Türkiye ve dünya kamuoyu Hrant Dink'in devletin polisi, jandarması ve MİT'inin
gözü önünde öldürüldüğünü gördü, ihmali ya da kastı olan tüm devlet görevlilerini
isim isim öğrendi. Ama yalnızca öğrendi. O kadar. Hepsi terfi ettiler, bazıları
müsteşar, bazıları vali, bazıları Müdür oldu. Jandarmalar 6 ay hapis cezası
aldı. Tek ama tek bir polis yargı önüne çıkmadı, çıkarılmadı. Oysa cinayet polisin
gözü önünde işlenmiş Hrant Dink'in hayatını korumakla görevli polis, cinayetin
üzerini örtmek için mahkemelere yanıltıcı belgeler göndererek adalet arayanları
kör etmişti.
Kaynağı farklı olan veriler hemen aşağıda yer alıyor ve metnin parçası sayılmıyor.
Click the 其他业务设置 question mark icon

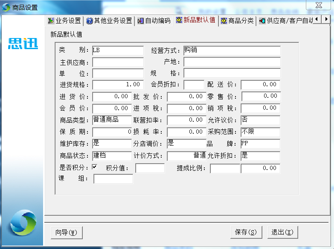(x=90, y=21)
Devletin tüm kurumlarıyla üzerini örtmeye çalıştığı cinayetin
üzerindeki örtüyü ise gazetecilik, onurlu gazetecilik kaldırdı.
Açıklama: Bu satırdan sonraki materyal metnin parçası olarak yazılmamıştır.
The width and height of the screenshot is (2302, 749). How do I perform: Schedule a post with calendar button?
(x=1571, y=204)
Eee devlet boş durur mu? Sen misin Dink cinayetini araştıran...
...Böylece Hrant Dink'i öldüren katil Ogün Samast 20 yıl hapis istemiyle
yargılanırken ben 32.5 yıl hapisle yargılanan bir gazeteci oldum...
...Bu dinleme ve takiplerden bir sonuç alamamış olacaklar ki tetikçileri
aracılığı ile haber üzerine haber gönderip sanal alemde Ergenekon operasyonunda
tutuklanacak gazeteciler listesinin başına ismimi yazdırmaya başladılar.
Posta Gazetesi'ndeki köşemde başıma gelenleri / gelecekleri yazdım. Ölüme
hazırdım ama Ergenekon operasyonunda tutuklanacağım aklıma pek gelmiyordu...
...Ben yazdığım şeylerden sorumlu tutulacağım diye düşünürken hiç beklemediğim
bir biçimde yazmadığım şeyler ve yapmadığım şeylerden sorumlu tutularak 3 Mart
günü Ahmet ile birlikte gözaltına alındım ve daha sonra tutuklanarak Silivri'ye
kapatıldım...
Yakında iddianame çıkar (umarım), o zaman suçumuz neymiş görür savunmamızı
yaparız. Ama dünyada gazeteciler ve kamuoyu tıpkı Türkiye'deki çoğunluk gibi benim
başıma gelenin bir 'intikam operasyonu' olduğunu düşünüyor..."
AKP döneminde, "masumiyet karinesinin" nasıl tersine yorumlandığına, nasıl
insanların önce kimi zaman asılsız ve imzasız mektuplarla suçlanıp hapse atıldığına
ve sonradan yargılandığına ilişkin bir örnek.